*** TEXT SEGMENT Section Begins ***

Dizziness is a nonspecific term that refers to various abnormal sensations of body orientation in space; patients often find these sensations difficult to describe. The prevalence of dizziness in the community ranges from 1.8% among young adults to over 30% among the elderly. Yearly consultation rates because of dizziness in primary care ranges from 2.5% among patients aged 25 to 44 years, to 8.3% among patients aged 65 years and older, and to 18.2% among patients aged 85 years and older. 1–5
Dizziness can be classified into four subtypes: vertigo, disequilibrium, presyncope and atypical dizziness. This classification is based on the study by Drachman and Hart. 6 There are few studies of the distribution of the specific diseases that can cause dizziness. The following data should, therefore, be interpreted with caution (Appendix 1, available at www.cmaj.ca/cgi/content/full/cmaj.080910/DC1). 5,7–11 In primary care patients, vertigo (prevalence 38%) is mainly caused by otolaryngical conditions; disequilibrium (prevalence 10%) is mainly caused by orthopedic, neurologic or sensory problems; presyncope (prevalence 10%) is mainly caused by cardiac or vasomotor conditions; and atypical dizziness (prevalence 17%) is mainly caused by psychiatric problems. In about 25% of patients, the type cannot be classified or the problem has multiple causes.
The prevalence of these diagnostic categories differs according to age. In younger patients, atypical dizziness and presyncope are most common. In middle-aged patients, vertigo is the most prominent. Presyncope and disequilibrium are more prevalent in elderly patients. 5,12,13 However, elderly patients’ symptoms cannot always be placed in one category because their symptoms often have multiple causes. 5,12,13
Practice guidelines 14–16 advocate the use of several diagnostic tests in the evaluation of dizziness, including history-taking, pulse measurement, carotid sinus massage, nystagmus tests and the Dix-Hallpike manoeuvre. However, these recommendations are based more on opinion than on evidence.
Many tests can only be performed in secondary and tertiary care settings, although most patients are first seen in primary care. The main problem for primary care physicians is to decide which patients need additional testing, which should be referred to secondary care, which require immediate therapy, and which should receive an explanation, reassurance, advice and a “wait and see” approach.

*** TEXT SEGMENT Section Ends ***

PROBLEM DETAILS: Name every diagnostic test that the text on dizziness says practice guidelines advocate in the evaluation of dizziness. The items that follow are separate material unrelated to the text on dizziness.

*** SUPPLIED ENTRIES Section Begins ***

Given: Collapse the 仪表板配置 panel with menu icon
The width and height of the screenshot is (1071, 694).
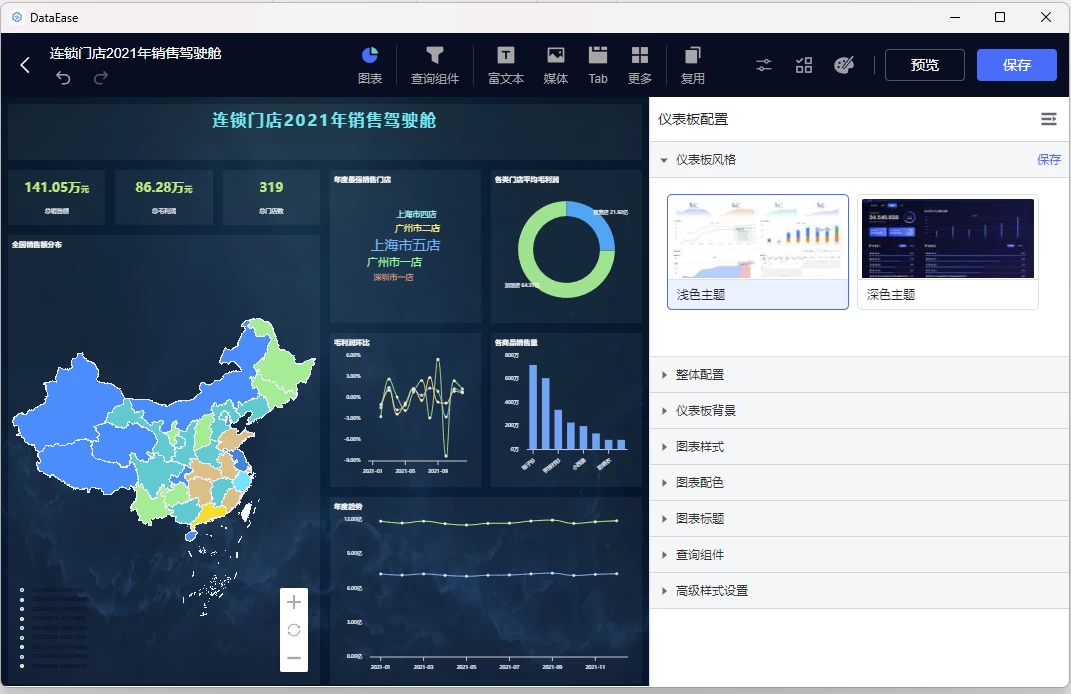Looking at the screenshot, I should pyautogui.click(x=1048, y=119).
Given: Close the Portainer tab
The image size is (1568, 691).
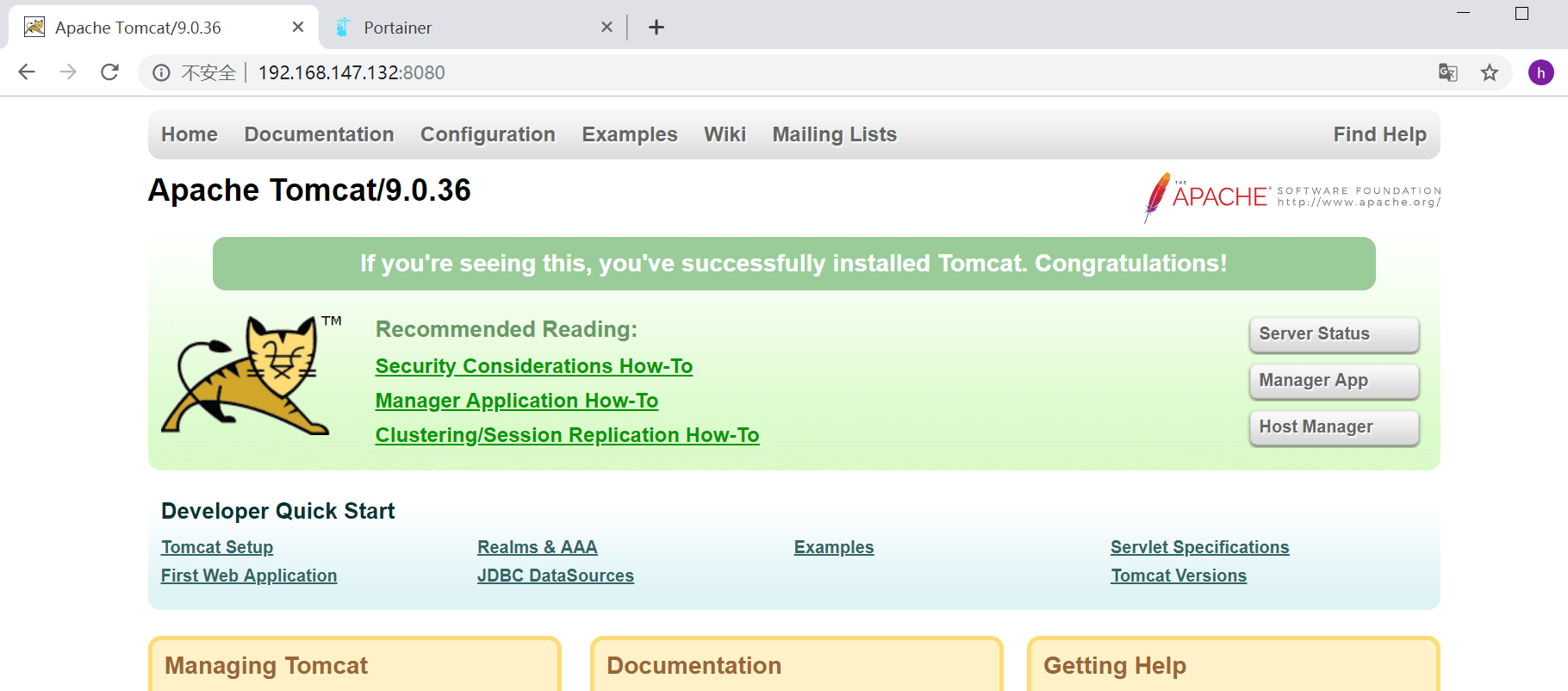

*** SUPPLIED ENTRIES Section Ends ***

EXPECTED ANSWER: History-taking, pulse measurement, carotid sinus massage, nystagmus tests and the Dix-Hallpike manoeuvre.